Bildungsreferent LH Kaiser macht deutlich: „Die Kärntner Fachberufsschulen bilden unsere Fachkräfte nach modernsten Standards am Puls der Zeit aus. Zusätzlich bedarf es auch vertiefender Zusatzqualifikationen, die ergänzend zum Fachberufsschulbesuch vermittelt werden sollten, wie beispielsweise spezifische Kenntnisse über den öffentlichen Dienst in Kärnten.“ Genau hier setzt das Lehrlings-College, als dritte Säule an. Es sorgt dafür, dass die Landes- und Gemeindelehrlinge lehrberufsüberschreitende Fähigkeiten erlernen.

Verpflichtende Praktika

Für die Lehrlinge bedeutet die Kooperation nicht nur viele spannende Weiter- und Persönlichkeitsbildungsmöglichkeiten, sondern auch Chancen auf einmalige Exkursionen und Veranstaltungen. Eines der Lehrlings-College-Highlights ist die Jobrotation. „Die Landeslehrlinge müssen ein verpflichtendes Praktikum in einer der Kärntner Gemeinden wahrnehmen, um auch die Gemeindespezifika kennenzulernen und parallel dazu ein Pflichtpraktikum bei einem Kärntner Unternehmen absolvieren, um Einblicke in die Privatwirtschaft zu erhalten“, führt Lehrlingsreferentin Schaunig aus.

„Steigerung der Zukunftschancen“

„Das neue System ist bis ins letzte Detail durchdacht und bringt viele Vorteile für alle Beteiligten: Den Gemeinden wird die Lehrausbildung erleichtert, indem sie qualifizierte Unterstützung von Land und Gemeinde-Servicezentrum erhalten. Weiters wird die Lehrausbildung vereinheitlicht, mit der Prämisse, selbst die geeignetsten Personen zu rekrutieren und in weiterer Folge auf künftige Anforderungen in den Gemeinden bestens vorzubereiten, indem man ihnen das theoretische wie praktische Rüstzeug für alle Herausforderungen mitgibt. Das bewirkt eine Steigerung der Zukunftschancen, einerseits für die Lehrlinge, andererseits für Gemeinden, die sich als noch attraktivere Arbeitgeber präsentieren können“, ergänzt Fellner.
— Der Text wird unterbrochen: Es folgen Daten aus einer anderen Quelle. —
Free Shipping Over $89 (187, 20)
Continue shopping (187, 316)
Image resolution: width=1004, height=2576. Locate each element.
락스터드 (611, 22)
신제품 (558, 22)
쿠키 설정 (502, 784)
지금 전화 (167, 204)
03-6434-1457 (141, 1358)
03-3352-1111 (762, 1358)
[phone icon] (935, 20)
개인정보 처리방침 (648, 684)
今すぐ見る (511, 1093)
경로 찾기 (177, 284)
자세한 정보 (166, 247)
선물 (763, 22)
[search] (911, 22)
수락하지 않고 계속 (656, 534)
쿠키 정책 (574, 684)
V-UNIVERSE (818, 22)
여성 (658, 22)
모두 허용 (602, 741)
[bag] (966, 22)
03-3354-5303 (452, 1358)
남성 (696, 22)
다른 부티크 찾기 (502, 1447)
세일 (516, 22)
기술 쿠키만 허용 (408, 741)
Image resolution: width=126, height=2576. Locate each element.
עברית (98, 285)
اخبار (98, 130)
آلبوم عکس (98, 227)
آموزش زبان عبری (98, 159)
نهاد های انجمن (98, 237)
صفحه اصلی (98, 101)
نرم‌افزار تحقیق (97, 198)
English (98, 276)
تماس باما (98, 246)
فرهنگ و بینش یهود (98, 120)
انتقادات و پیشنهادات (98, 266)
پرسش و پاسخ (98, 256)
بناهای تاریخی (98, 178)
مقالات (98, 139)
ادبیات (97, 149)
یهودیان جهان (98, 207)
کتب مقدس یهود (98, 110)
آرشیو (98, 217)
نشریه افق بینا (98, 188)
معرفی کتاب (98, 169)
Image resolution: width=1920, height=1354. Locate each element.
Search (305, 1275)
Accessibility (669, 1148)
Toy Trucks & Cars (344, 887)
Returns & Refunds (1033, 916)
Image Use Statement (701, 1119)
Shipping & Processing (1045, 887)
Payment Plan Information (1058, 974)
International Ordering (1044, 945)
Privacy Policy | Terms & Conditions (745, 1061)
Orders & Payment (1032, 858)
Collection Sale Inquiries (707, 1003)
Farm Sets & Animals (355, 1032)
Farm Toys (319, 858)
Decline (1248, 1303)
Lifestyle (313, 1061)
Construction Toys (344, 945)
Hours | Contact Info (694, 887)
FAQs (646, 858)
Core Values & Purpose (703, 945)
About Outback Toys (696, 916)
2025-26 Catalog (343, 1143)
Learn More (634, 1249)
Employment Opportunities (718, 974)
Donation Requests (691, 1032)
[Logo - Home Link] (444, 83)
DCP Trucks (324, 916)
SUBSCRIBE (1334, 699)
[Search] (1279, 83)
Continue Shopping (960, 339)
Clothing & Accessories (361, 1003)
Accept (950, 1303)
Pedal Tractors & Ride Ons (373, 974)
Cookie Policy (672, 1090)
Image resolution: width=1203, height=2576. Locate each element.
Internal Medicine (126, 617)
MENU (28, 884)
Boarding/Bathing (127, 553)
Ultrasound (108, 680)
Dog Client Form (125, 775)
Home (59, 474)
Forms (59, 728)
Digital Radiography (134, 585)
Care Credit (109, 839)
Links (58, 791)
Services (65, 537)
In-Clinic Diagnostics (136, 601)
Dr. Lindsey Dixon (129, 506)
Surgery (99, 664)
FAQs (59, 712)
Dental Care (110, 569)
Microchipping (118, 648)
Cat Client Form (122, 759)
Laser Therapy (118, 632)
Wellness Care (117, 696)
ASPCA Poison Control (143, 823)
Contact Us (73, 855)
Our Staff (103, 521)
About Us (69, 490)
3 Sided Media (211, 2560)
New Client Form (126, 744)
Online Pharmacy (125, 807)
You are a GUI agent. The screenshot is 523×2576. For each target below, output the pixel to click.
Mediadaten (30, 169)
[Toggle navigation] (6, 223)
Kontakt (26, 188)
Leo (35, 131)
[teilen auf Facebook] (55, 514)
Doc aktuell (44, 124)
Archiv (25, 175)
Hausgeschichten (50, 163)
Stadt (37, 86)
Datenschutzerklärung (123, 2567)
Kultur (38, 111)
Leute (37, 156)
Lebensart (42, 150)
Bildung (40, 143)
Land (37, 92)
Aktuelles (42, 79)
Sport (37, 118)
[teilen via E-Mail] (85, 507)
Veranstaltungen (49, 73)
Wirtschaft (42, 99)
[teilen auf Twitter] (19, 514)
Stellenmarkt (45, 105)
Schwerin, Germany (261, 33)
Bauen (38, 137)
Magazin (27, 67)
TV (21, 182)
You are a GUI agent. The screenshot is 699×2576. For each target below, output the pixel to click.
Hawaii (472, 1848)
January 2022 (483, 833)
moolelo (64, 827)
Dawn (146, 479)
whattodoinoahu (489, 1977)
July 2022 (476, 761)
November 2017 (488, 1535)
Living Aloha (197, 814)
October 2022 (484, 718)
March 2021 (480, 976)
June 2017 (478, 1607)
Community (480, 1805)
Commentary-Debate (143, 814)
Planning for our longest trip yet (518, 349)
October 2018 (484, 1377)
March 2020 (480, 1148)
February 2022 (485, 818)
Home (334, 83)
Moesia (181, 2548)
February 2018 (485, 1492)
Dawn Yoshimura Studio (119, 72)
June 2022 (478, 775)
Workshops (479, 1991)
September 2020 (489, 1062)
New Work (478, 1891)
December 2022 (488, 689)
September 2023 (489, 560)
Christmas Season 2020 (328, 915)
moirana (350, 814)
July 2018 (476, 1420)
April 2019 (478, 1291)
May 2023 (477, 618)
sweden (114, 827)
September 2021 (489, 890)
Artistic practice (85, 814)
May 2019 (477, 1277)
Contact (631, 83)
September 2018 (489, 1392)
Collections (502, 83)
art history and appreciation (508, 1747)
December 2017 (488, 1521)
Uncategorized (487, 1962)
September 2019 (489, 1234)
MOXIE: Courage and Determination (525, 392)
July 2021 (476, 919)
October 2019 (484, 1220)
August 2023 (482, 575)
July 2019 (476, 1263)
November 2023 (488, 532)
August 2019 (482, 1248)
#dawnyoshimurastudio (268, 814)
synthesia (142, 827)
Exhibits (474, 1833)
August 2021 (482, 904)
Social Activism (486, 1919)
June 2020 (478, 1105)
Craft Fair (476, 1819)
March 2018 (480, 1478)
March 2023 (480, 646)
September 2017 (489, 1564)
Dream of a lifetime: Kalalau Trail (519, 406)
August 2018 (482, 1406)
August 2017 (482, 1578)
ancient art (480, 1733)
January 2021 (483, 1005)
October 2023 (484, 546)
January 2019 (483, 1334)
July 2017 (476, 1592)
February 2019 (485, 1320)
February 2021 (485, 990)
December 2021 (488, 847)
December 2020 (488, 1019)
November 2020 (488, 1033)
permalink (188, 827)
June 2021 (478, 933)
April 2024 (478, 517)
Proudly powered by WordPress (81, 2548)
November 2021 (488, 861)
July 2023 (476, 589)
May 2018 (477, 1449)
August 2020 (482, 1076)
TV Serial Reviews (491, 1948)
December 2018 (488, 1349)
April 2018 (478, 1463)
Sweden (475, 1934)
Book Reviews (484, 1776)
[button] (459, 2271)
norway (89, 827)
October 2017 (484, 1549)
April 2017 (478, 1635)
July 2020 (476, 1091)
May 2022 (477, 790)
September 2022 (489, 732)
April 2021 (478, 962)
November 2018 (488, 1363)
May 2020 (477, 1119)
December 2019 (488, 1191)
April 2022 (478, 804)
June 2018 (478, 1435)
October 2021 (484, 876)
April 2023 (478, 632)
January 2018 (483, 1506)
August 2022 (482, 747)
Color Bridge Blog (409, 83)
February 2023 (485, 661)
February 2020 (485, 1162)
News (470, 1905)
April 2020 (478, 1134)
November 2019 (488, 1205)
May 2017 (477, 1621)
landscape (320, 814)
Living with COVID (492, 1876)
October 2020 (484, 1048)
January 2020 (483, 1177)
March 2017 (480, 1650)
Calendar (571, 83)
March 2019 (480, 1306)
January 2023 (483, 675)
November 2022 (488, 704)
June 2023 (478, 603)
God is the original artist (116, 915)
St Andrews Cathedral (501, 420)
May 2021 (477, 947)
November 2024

„Win-win-Situation für alle Beteiligten“

„Das Lehrlings-College bewirkt eine Win-win-Situation für alle Beteiligten und hat sowohl von Seiten des Gemeinde-Servicezentrums als auch von der younion vollste Unterstützung. Künftig soll auch nach Ende der Lehrzeit eine Übernahme der Kräfte in den Gemeindedienst vermehrt angestrebt und umgesetzt werden“, schließt der Stellvertretende Kuratoriumsvorsitzende des GSZ und Landesvorsitzender der younion, Franz Liposchek.